Philippine Savings Bank (PSBank), the thrift bank arm of the Metrobank Group, said it suffered a 17-percent drop in net income during the first quarter of 2015 compared to a year earlier.
In a statement on Friday, PSBank reported a net income of P387.1 million in the first three months of the year, lower than the P469 million posted in the same period last year.
The bank did not cite specific reasons for the decline, but instead focused on the gains in its core business. It said its net margins and fee-based income improved, thus increasing revenues from core business to P130.3 million.
However, it noted that extraordinary gains booked during the same period in 2014 amounting to P148 million were not available for the bank this year.
Total loan portfolio posted a double-digit growth of 15 percent year-on-year, ending the first quarter at P103.1 billion from P89.4 billion owing to a significant increase in Auto and Mortgage loan bookings.
On the funding side, PSBank was able to grow its low cost deposit base. Total Current Account Savings Account (CASA) increased by 17 percent against its level in the same period last year.
The bank also remains prudent amid the increasing loan portfolio with a net non-performing loans ratio of 1.0 percent.

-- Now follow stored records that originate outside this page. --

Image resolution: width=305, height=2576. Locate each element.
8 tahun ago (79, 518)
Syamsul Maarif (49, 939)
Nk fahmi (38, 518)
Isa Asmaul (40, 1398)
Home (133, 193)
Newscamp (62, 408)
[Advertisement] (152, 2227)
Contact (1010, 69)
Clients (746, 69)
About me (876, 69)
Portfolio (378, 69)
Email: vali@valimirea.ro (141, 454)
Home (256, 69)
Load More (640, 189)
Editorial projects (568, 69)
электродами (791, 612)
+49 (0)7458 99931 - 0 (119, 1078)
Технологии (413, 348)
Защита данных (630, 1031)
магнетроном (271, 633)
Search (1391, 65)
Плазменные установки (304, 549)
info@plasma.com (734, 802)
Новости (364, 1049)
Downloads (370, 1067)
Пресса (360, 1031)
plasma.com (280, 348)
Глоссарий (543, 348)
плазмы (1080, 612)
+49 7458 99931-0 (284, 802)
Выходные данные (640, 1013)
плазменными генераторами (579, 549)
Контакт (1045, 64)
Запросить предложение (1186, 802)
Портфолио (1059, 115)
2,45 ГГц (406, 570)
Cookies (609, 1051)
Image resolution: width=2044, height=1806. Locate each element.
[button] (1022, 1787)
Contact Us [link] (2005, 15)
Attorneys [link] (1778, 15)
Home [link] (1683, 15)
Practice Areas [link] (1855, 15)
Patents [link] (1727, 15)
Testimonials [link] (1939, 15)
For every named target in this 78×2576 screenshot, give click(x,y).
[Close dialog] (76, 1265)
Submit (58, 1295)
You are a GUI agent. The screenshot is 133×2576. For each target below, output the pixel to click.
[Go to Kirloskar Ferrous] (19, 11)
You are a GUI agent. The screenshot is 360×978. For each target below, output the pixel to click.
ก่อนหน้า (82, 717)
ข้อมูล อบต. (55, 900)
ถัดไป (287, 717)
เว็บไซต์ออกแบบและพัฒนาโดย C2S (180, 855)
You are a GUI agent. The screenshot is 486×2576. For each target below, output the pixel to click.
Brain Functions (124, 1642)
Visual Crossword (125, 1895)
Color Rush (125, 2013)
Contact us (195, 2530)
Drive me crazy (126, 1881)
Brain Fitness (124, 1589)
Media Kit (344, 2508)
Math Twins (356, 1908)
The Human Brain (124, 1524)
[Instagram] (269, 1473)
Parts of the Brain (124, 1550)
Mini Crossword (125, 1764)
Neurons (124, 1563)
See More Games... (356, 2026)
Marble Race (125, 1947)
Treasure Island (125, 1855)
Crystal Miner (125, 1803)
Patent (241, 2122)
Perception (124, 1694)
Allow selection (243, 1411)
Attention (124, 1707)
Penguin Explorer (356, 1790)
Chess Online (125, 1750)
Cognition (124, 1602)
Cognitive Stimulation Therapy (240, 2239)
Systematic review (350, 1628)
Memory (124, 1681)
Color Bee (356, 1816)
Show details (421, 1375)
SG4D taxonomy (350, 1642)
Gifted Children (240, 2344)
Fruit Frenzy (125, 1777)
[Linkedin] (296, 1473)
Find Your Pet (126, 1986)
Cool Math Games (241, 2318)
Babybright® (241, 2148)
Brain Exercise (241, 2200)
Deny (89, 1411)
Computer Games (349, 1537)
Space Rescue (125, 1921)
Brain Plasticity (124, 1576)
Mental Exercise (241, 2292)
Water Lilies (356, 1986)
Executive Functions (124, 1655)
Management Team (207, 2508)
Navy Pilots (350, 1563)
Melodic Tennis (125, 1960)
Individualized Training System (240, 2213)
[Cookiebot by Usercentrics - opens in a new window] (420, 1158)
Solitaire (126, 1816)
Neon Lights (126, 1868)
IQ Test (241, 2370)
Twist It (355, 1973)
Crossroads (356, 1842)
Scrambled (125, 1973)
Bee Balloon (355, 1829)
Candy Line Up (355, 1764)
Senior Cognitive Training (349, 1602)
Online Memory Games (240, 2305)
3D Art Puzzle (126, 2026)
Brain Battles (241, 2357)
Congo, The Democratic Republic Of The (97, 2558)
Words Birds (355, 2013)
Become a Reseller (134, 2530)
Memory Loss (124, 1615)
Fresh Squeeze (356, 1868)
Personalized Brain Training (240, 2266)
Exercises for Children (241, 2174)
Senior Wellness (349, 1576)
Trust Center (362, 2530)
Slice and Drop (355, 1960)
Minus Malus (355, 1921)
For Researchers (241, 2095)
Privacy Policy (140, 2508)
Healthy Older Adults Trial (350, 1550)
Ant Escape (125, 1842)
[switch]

Tier 1 and total capital adequacy ratios continue to show strength at 13.1 percent and 19.3 percent, respectively. These ratios are above the minimum set by the central bank.
As of the first quarter, the bank’s distribution network stands at 246 branches and 597 ATMs nationwide.
PSBank President Vicente Cuna Jr. said 2015 is proving to be a challenging year given increasing competition in retail banking.
“Nevertheless, we will continue to focus on strengthening our core business as we expand our customer base supported by differentiated customer experience, new product offerings, and targeted sales campaigns. We shall likewise endeavor to manage our operating costs at stable levels even as we support new business investments,” he said.